Ömrümüzü doğum ve ölüm arasında birçok olaya maruz kalarak geçiriyoruz.
Doğuyoruz, büyüyoruz, gelişiyoruz, olgunlaşıyoruz, mutlu ve mutsuz olduğumuz birçok olaya şahit oluyoruz. Tüm bu yaşananlar bizim hayata karşı bir bakış açısı edinmemize sebep oluyor ve biz uzunca yıllar bu bakış açıları ile yaşayıp gidiyoruz. Aslında bunları bilerek ve isteyerek yapmış olmuyoruz. En azından çoğu için özel çaba sarf etmediğimizi söyleyebiliriz.
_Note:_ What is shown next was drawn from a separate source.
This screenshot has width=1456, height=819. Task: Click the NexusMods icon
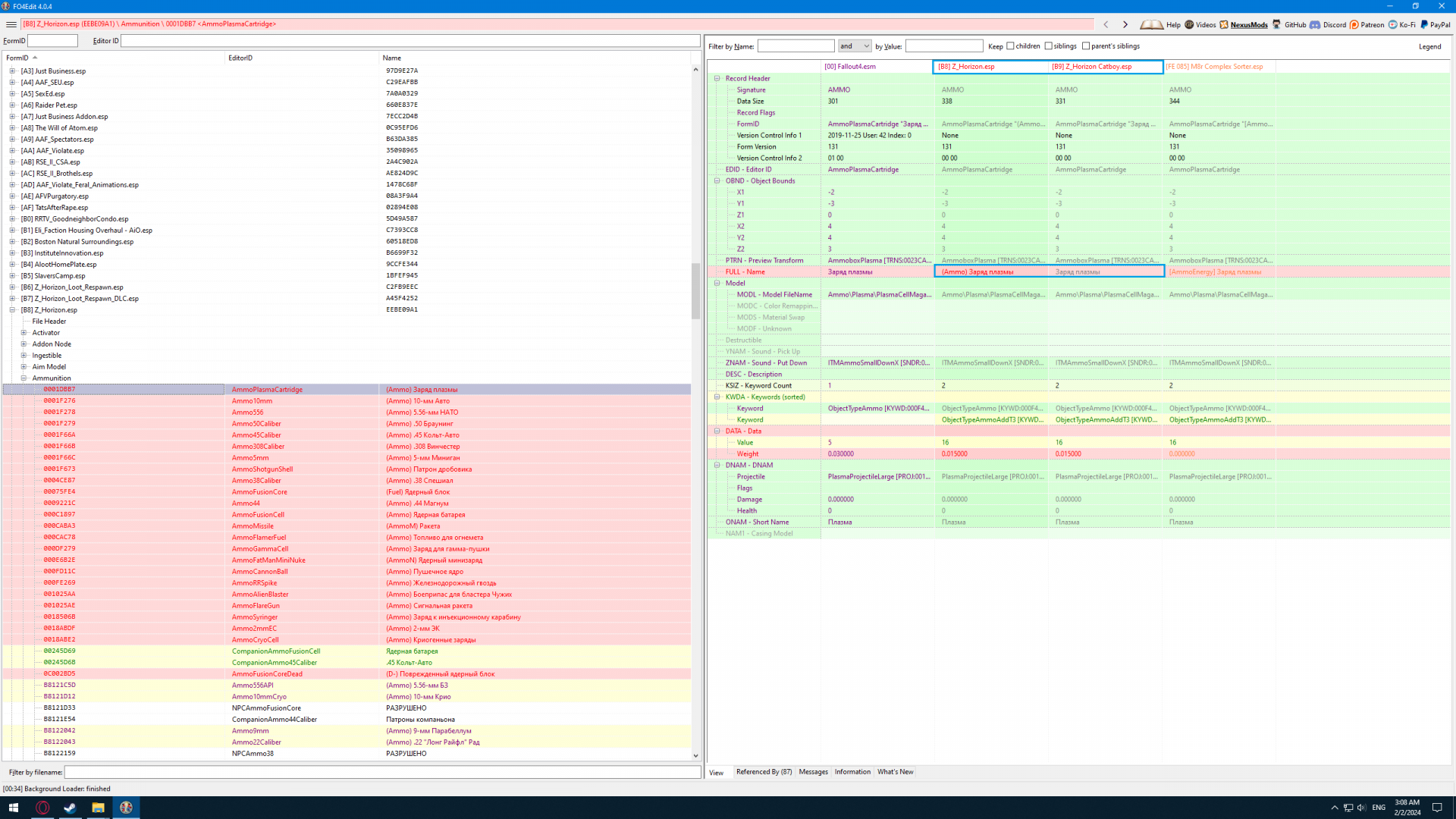tap(1224, 24)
Örneğin 30 yaşında olduğumuzu varsayarsak ve bu yaşımıza kadar ailemiz tarafından ihmal edilen bir birey olmuş isek “Sevilmeye layık değilim” algısına sahip olabiliriz. Hiçbir birey bu algısını bilerek oluşturmaz. Bu algının temel sebebi bireyin ebeveynleri tarafından ihmal edilmesidir.
Yaşadığımız tüm olayları, hayatımızdaki tüm insanları ve kendimizi bu algılar çevresinde değerlendiriyoruz. Ailesi tarafından ihmal edilen, sevgi ve şefkat görmeyen bir birey olarak yetiştiğimizde başka insanların da bizi seveceğine inanmayız veya buna inanmak bizim için oldukça zordur. İşte tam olarak bu noktada yanılabilir olduğumuzun farkına varmalıyız. Bu söylendiği kadar kolay bir şey değildir fakat imkansızda değildir.
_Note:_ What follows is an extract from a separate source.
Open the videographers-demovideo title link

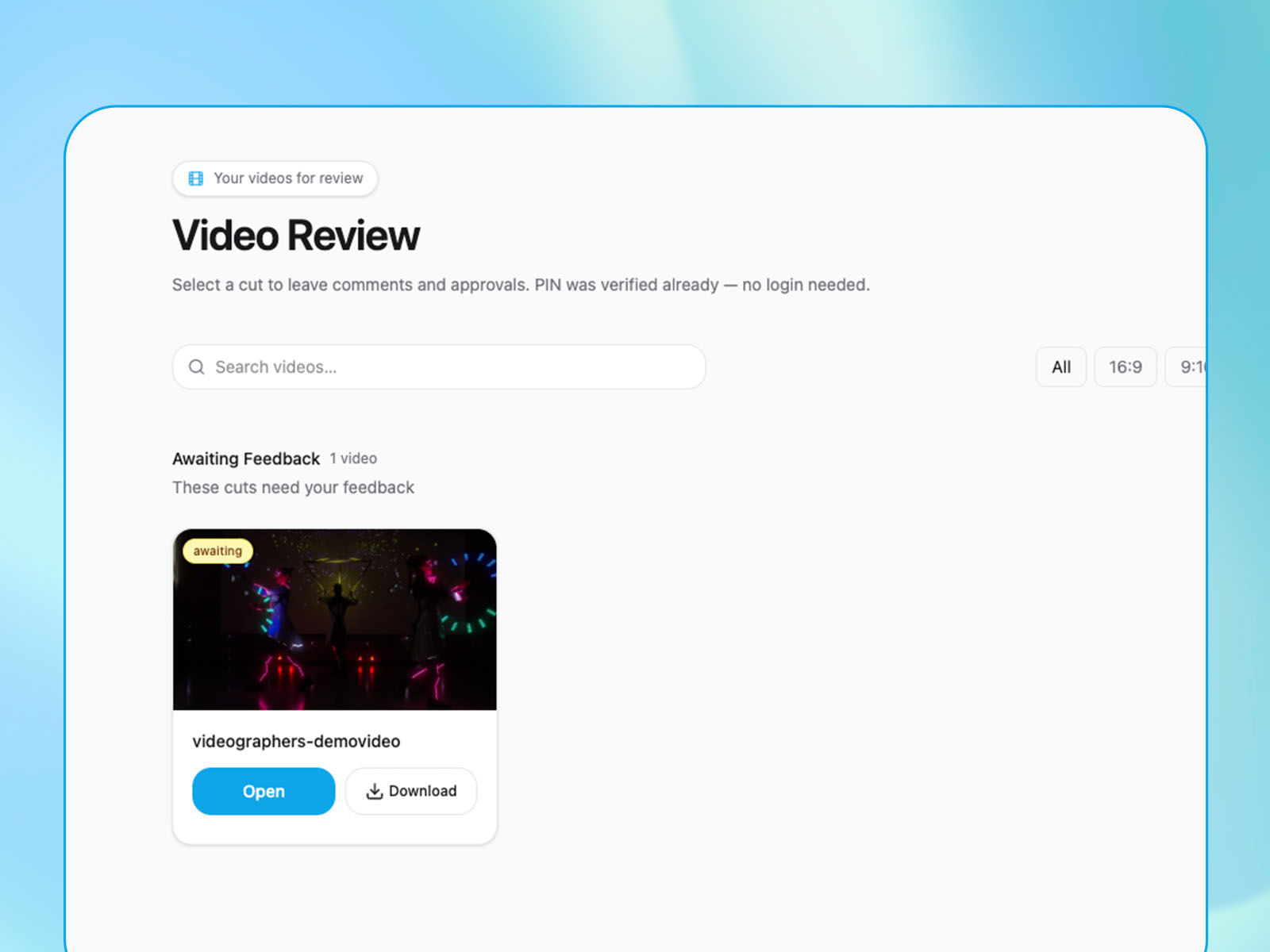coord(297,741)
Bizler algılarımıza sıkı sıkıya bağlanmış, körü körüne inanmışızdır. Kendi algılarımız dışında var olan şeylere inanmakta ciddi anlamda sıkıntı çekeriz. Birileri çıkıp aksini iddia ettiğinde inanmış gibi yapsak da bilinçaltımız inanmamamız gerektiği mesajını sürekli olarak verir. Belki de çoğu zaman o yüzden üzülüyoruz. Çünkü kendi algılarımızın doğruluğuna çok inanıyoruz. O yüzden başka algıların varlığını kabul etmeyi bırakın, olabileceğini bile düşünmüyoruz. Kendi algılarımızın doğrulunda ısrar ettikçe ve yanılamayacağımızı düşündükçe ne yazık ki yerimizde saymaktan başka bir şey yapamıyoruz. Eğer hayatımızın içerisinde bazı şeylerin değişmesini istiyorsak algılarımıza bir yönelmeliyiz. Yıllardır neye inandığımıza bir bakmalıyız. Bu noktada kendimizi suçlu çıkarmaktan bahsetmiyoruz. Sadece yanlış düşünebileceğimizin, 30 yıllık hayatımızın içerisinde yaşadıklarımızın bu algılara sebep olduğunun farkına varılabilmesinden bahsediyoruz. Bu algılar bizi ve çevremizdeki insanları yoruyorsa üzerinde düşünmeliyiz demektir. Daha sağlıklı algılara yönelmemiz gerekmektedir. Bunu nasıl yapacağınızı bilmiyor olabilirsiniz. İlk olarak her ne kadar inanmıyor olsanız dahi beyninize yapabileceğiniz mesajını vermelisiniz. İnanmasanız bile beyniniz bunu algılayacaktır ve her zamankinden farklı bir mesaj aldığını fark edecektir. Öğrenmeye çok açık olan insan beynine verdiğiniz mesajlar ile algılarınıza yön vermeye başlayabilirsiniz. Örneğin “Sevilmeye layık değilim” mesajı yerine “Sevilebilirim” mesajını verebilirsiniz. Beyin bunu algılayıp gerçeklik haline dönüştürecektir. Zihninize verdiğiniz mesajları sıkça tekrar etmek öğrenmeyi sağlayacaktır.
Algılarımızı daha sağlıklı hale getirebilmek ümidiyle…
Okuduğunuz için çok teşekkür ederim.